This may be the first time that I've been able to demonstrate that Mathew Franklin Whittier did, indeed, encode specific information relative to his under cover work for the cause of Abolition, into his innocuous-looking humorous stories and poems. In this case, it appears to be the Underground Railroad. This is in "The Odd Fellows," the weekly newspaper for the organization of the same name. One of the members of Mathew's "lodge" shows up some years later, as I recall, helping a slave escape in Portland. So there is historical verification that at least some of the members were involved with the Railroad, and specifically, those known personally to Mathew.

In order to get the specifics on that, I'd have to search for it in my book. I'm wanting to say the fellow's name was Edward, or Banks...correct, Edward P. Banks. But I didn't give a specific reference--I only say that there is a record of him helping to organize the rescue of a runaway slave in the fall of 1841. That would actually be earlier, rather than later. (Abby had died in the spring of that same year.)

Now, I like to stick my neck out, whenever possible, by giving my impressions and expectations before I make a research expedition. Not only do I not work things backwards, I risk working them forwards. Just like the above--I thought it was "Banks," and/or "Edward," and I wrote it before I looked it up. All that proves is that my memory was correct--but one suspects it might have been beefed up a bit by past-life memory, inasmuch as this is a passing reference in a book of 2,300 pages (or so, at last count).

Today, I'm heading out to the American Antiquarian Society, to peruse "The Odd Fellow" for the latter half of years 1846, 1848, and 1849, respectively.
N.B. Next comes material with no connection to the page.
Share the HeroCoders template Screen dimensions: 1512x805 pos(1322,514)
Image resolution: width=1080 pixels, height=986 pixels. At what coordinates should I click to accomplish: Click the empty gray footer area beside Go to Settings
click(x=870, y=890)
These are the periods when I know, from Mathew's other publications, that he was in Boston. "The Odd Fellow" was also published in Boston; and these are the times when he is most likely to be contributing to it. I'll be looking for anything signed with an asterisk or "star," plus any of his other go-to pseudonyms, like "M.," "F.," and now, "Anony-Mouse." Incidentally, that's an interesting signature, given what he's doing with it. He's poking fun at himself, as a cowardly radical, effecting change behind a safe veil of anonymity. Or, one might say (if one wanted to be more flattering), a sort of literary Zorro--or, perhaps, more like a "Mighty Mouse."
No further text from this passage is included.